### YOUR INSTRUCTIONS
Check every line below, and copy those that include "field".

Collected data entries
*** Block opens ***

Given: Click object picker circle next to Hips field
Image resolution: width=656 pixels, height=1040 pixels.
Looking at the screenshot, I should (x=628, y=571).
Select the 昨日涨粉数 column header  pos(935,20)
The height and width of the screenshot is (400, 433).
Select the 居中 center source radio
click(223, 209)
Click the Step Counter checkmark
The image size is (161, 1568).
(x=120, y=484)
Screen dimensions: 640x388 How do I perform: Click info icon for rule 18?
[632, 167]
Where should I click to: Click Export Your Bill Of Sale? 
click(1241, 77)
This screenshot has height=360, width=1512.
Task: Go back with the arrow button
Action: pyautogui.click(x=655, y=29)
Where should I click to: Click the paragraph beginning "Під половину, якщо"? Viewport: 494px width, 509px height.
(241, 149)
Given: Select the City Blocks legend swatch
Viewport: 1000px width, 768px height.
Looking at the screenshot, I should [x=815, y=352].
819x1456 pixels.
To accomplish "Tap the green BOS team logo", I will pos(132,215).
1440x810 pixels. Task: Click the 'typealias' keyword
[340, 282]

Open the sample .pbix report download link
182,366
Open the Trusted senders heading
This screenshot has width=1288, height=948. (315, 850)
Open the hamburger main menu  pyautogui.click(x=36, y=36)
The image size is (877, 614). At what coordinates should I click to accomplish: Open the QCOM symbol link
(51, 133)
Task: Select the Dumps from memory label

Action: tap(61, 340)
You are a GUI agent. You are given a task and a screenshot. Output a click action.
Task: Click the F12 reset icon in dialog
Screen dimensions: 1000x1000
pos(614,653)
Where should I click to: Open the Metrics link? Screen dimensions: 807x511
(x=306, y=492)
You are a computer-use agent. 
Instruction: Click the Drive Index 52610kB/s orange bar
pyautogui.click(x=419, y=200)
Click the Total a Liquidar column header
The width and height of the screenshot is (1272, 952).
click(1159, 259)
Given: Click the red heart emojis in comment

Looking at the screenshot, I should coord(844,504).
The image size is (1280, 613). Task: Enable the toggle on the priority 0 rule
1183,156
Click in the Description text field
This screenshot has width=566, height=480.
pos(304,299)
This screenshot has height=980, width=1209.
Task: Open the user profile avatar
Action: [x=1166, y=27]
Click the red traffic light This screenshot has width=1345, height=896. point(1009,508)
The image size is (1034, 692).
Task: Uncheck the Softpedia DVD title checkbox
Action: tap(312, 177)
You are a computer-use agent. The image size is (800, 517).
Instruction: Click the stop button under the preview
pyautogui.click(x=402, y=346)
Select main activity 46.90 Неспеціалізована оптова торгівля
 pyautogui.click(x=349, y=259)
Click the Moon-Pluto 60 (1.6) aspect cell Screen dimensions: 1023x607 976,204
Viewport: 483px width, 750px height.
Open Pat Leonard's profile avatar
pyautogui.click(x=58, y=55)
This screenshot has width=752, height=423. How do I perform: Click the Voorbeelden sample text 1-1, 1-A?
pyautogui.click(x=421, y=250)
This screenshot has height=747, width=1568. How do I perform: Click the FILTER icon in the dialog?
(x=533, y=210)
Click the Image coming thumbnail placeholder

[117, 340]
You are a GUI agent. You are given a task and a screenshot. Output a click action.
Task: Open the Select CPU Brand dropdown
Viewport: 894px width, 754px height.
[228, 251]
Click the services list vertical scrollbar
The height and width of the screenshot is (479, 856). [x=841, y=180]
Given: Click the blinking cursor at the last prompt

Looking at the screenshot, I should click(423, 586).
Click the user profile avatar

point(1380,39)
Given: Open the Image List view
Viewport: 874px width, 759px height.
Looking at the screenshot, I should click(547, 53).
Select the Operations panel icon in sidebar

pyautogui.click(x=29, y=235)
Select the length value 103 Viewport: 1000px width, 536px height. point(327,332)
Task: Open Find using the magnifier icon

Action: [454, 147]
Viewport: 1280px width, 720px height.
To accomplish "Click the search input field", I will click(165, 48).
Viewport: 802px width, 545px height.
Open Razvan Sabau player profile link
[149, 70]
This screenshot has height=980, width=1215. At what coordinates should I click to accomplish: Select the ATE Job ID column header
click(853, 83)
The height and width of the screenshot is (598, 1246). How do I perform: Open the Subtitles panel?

*** Block closes ***

### RESULT OF THE TASK
Given: Click object picker circle next to Hips field
Click in the Description text field
To accomplish "Click the search input field", I will click(165, 48).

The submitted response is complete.